** Start Items **

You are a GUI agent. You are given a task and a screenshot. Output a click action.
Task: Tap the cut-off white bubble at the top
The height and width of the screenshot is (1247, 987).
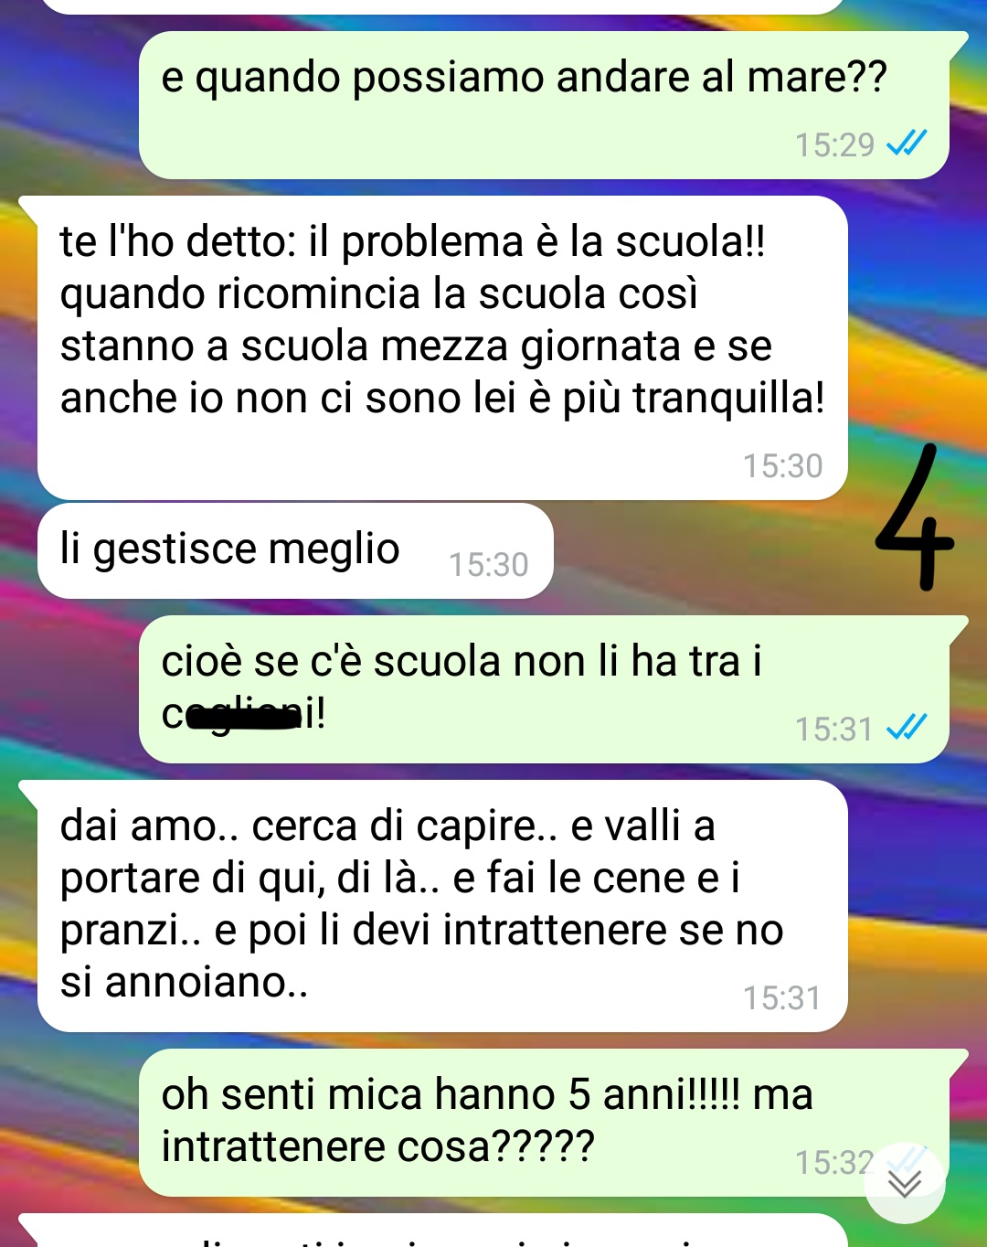[x=442, y=6]
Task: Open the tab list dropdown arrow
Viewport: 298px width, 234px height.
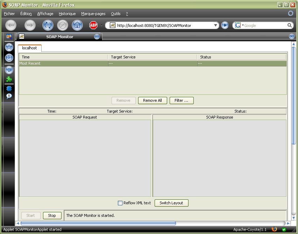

** End Items **

• **Instructions to follow**: Rewrite every line of the material above, including the requests, and add 7 to each coordinate in the answers. Leave the pictures out of your answer.

• **Exercise answer**:
You are a GUI agent. You are given a task and a screenshot. Output a click action.
Task: Tap the cut-off white bubble at the top
The height and width of the screenshot is (1247, 987).
[x=449, y=13]
Task: Open the tab list dropdown arrow
Viewport: 298px width, 234px height.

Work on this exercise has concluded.